Supplied records below:
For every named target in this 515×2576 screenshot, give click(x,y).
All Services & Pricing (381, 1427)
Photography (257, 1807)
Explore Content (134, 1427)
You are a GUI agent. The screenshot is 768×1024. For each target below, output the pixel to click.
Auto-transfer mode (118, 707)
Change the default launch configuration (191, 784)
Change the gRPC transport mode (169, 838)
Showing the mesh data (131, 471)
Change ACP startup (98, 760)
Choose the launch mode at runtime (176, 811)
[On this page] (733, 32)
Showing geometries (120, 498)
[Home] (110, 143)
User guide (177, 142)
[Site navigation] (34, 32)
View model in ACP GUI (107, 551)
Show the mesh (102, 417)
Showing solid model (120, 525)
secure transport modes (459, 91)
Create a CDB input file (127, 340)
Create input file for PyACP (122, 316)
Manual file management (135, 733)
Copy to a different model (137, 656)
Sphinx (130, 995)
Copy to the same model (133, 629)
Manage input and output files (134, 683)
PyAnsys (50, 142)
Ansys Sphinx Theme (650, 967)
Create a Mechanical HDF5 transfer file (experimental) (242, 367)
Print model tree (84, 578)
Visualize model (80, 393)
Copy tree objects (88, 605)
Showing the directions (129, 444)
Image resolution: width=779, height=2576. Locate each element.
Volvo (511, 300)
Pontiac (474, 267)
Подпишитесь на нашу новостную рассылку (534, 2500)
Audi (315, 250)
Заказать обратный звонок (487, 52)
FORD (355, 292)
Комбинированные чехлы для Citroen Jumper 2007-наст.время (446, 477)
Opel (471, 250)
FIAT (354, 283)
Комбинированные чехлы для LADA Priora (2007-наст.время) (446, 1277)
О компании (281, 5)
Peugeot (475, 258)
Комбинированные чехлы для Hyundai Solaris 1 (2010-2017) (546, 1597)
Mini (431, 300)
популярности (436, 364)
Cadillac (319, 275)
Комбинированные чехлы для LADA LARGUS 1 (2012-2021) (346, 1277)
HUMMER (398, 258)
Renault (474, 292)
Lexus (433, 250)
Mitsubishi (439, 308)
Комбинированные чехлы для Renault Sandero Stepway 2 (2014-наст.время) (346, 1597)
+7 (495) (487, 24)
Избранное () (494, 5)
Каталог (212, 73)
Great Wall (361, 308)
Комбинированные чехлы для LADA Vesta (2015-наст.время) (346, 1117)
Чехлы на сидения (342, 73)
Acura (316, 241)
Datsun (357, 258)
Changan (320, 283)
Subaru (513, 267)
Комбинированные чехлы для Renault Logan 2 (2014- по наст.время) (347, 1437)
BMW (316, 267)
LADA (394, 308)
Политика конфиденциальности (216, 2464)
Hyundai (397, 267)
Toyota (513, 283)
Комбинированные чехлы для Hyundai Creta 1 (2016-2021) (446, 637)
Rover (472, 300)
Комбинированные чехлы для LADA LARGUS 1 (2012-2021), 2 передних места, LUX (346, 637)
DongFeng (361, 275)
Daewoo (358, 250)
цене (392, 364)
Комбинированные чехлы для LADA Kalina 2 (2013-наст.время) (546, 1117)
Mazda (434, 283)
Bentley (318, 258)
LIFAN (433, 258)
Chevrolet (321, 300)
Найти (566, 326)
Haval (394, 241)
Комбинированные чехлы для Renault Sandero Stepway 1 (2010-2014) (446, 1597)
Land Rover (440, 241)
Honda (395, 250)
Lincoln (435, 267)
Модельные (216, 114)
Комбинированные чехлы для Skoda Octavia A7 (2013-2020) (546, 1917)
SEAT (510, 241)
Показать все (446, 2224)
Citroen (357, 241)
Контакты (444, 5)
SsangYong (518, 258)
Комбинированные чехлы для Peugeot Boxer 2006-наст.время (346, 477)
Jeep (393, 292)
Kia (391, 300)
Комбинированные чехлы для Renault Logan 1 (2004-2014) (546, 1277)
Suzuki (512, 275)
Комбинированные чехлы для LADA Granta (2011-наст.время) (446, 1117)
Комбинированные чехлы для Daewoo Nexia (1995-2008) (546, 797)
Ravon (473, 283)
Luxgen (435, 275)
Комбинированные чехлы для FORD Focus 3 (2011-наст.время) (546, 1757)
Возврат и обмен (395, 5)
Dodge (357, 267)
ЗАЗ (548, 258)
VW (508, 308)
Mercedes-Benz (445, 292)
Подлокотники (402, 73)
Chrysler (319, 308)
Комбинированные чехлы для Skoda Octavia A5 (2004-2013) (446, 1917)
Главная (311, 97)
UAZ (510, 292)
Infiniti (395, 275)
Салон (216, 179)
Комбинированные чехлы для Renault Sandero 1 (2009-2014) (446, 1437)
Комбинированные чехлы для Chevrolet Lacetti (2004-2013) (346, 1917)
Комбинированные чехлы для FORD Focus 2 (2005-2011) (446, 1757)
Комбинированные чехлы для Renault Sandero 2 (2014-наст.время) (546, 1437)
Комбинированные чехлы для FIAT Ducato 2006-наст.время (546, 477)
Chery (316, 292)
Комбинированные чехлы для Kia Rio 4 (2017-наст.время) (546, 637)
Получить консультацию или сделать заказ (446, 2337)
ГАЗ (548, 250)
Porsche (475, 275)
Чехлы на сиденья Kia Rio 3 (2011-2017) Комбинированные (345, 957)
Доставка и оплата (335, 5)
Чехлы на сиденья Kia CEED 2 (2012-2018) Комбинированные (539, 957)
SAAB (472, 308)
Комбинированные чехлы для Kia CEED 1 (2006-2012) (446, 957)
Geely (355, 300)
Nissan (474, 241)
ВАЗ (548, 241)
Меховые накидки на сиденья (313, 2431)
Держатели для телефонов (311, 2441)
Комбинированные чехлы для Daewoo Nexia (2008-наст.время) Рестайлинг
End of Supplied records.
• _About this exercise_: Every record above needs to be copied exactly.

• _Your solution_:
For every named target in this 515×2576 screenshot, give click(x,y).
All Services & Pricing (381, 1427)
Photography (257, 1807)
Explore Content (134, 1427)
You are a GUI agent. The screenshot is 768×1024. For each target below, output the pixel to click.
Auto-transfer mode (118, 707)
Change the default launch configuration (191, 784)
Change the gRPC transport mode (169, 838)
Showing the mesh data (131, 471)
Change ACP startup (98, 760)
Choose the launch mode at runtime (176, 811)
[On this page] (733, 32)
Showing geometries (120, 498)
[Home] (110, 143)
User guide (177, 142)
[Site navigation] (34, 32)
View model in ACP GUI (107, 551)
Show the mesh (102, 417)
Showing solid model (120, 525)
secure transport modes (459, 91)
Create a CDB input file (127, 340)
Create input file for PyACP (122, 316)
Manual file management (135, 733)
Copy to a different model (137, 656)
Sphinx (130, 995)
Copy to the same model (133, 629)
Manage input and output files (134, 683)
PyAnsys (50, 142)
Ansys Sphinx Theme (650, 967)
Create a Mechanical HDF5 transfer file (experimental) (242, 367)
Print model tree (84, 578)
Visualize model (80, 393)
Copy tree objects (88, 605)
Showing the directions (129, 444)
Image resolution: width=779, height=2576. Locate each element.
Volvo (511, 300)
Pontiac (474, 267)
Подпишитесь на нашу новостную рассылку (534, 2500)
Audi (315, 250)
Заказать обратный звонок (487, 52)
FORD (355, 292)
Комбинированные чехлы для Citroen Jumper 2007-наст.время (446, 477)
Opel (471, 250)
FIAT (354, 283)
Комбинированные чехлы для LADA Priora (2007-наст.время) (446, 1277)
О компании (281, 5)
Peugeot (475, 258)
Комбинированные чехлы для Hyundai Solaris 1 (2010-2017) (546, 1597)
Mini (431, 300)
популярности (436, 364)
Cadillac (319, 275)
Комбинированные чехлы для LADA LARGUS 1 (2012-2021) (346, 1277)
HUMMER (398, 258)
Renault (474, 292)
Lexus (433, 250)
Mitsubishi (439, 308)
Комбинированные чехлы для Renault Sandero Stepway 2 (2014-наст.время) (346, 1597)
+7 (495) (487, 24)
Избранное () (494, 5)
Каталог (212, 73)
Great Wall (361, 308)
Комбинированные чехлы для LADA Vesta (2015-наст.время) (346, 1117)
Чехлы на сидения (342, 73)
Acura (316, 241)
Datsun (357, 258)
Changan (320, 283)
Subaru (513, 267)
Комбинированные чехлы для Renault Logan 2 (2014- по наст.время) (347, 1437)
BMW (316, 267)
LADA (394, 308)
Политика конфиденциальности (216, 2464)
Hyundai (397, 267)
Toyota (513, 283)
Комбинированные чехлы для Hyundai Creta 1 (2016-2021) (446, 637)
Rover (472, 300)
Комбинированные чехлы для LADA LARGUS 1 (2012-2021), 2 передних места, LUX (346, 637)
DongFeng (361, 275)
Daewoo (358, 250)
цене (392, 364)
Комбинированные чехлы для LADA Kalina 2 (2013-наст.время) (546, 1117)
Mazda (434, 283)
Bentley (318, 258)
LIFAN (433, 258)
Chevrolet (321, 300)
Найти (566, 326)
Haval (394, 241)
Комбинированные чехлы для Renault Sandero Stepway 1 (2010-2014) (446, 1597)
Land Rover (440, 241)
Honda (395, 250)
Lincoln (435, 267)
Модельные (216, 114)
Комбинированные чехлы для Skoda Octavia A7 (2013-2020) (546, 1917)
SEAT (510, 241)
Показать все (446, 2224)
Citroen (357, 241)
Контакты (444, 5)
SsangYong (518, 258)
Комбинированные чехлы для Peugeot Boxer 2006-наст.время (346, 477)
Jeep (393, 292)
Kia (391, 300)
Комбинированные чехлы для Renault Logan 1 (2004-2014) (546, 1277)
Suzuki (512, 275)
Комбинированные чехлы для LADA Granta (2011-наст.время) (446, 1117)
Комбинированные чехлы для Daewoo Nexia (1995-2008) (546, 797)
Ravon (473, 283)
Luxgen (435, 275)
Комбинированные чехлы для FORD Focus 3 (2011-наст.время) (546, 1757)
Возврат и обмен (395, 5)
Dodge (357, 267)
ЗАЗ (548, 258)
VW (508, 308)
Mercedes-Benz (445, 292)
Подлокотники (402, 73)
Chrysler (319, 308)
Комбинированные чехлы для Skoda Octavia A5 (2004-2013) (446, 1917)
Главная (311, 97)
UAZ (510, 292)
Infiniti (395, 275)
Салон (216, 179)
Комбинированные чехлы для Renault Sandero 1 (2009-2014) (446, 1437)
Комбинированные чехлы для Chevrolet Lacetti (2004-2013) (346, 1917)
Комбинированные чехлы для FORD Focus 2 (2005-2011) (446, 1757)
Комбинированные чехлы для Renault Sandero 2 (2014-наст.время) (546, 1437)
Комбинированные чехлы для FIAT Ducato 2006-наст.время (546, 477)
Chery (316, 292)
Комбинированные чехлы для Kia Rio 4 (2017-наст.время) (546, 637)
Получить консультацию или сделать заказ (446, 2337)
ГАЗ (548, 250)
Porsche (475, 275)
Чехлы на сиденья Kia Rio 3 (2011-2017) Комбинированные (345, 957)
Доставка и оплата (335, 5)
Чехлы на сиденья Kia CEED 2 (2012-2018) Комбинированные (539, 957)
SAAB (472, 308)
Комбинированные чехлы для Kia CEED 1 (2006-2012) (446, 957)
Geely (355, 300)
Nissan (474, 241)
ВАЗ (548, 241)
Меховые накидки на сиденья (313, 2431)
Держатели для телефонов (311, 2441)
Комбинированные чехлы для Daewoo Nexia (2008-наст.время) Рестайлинг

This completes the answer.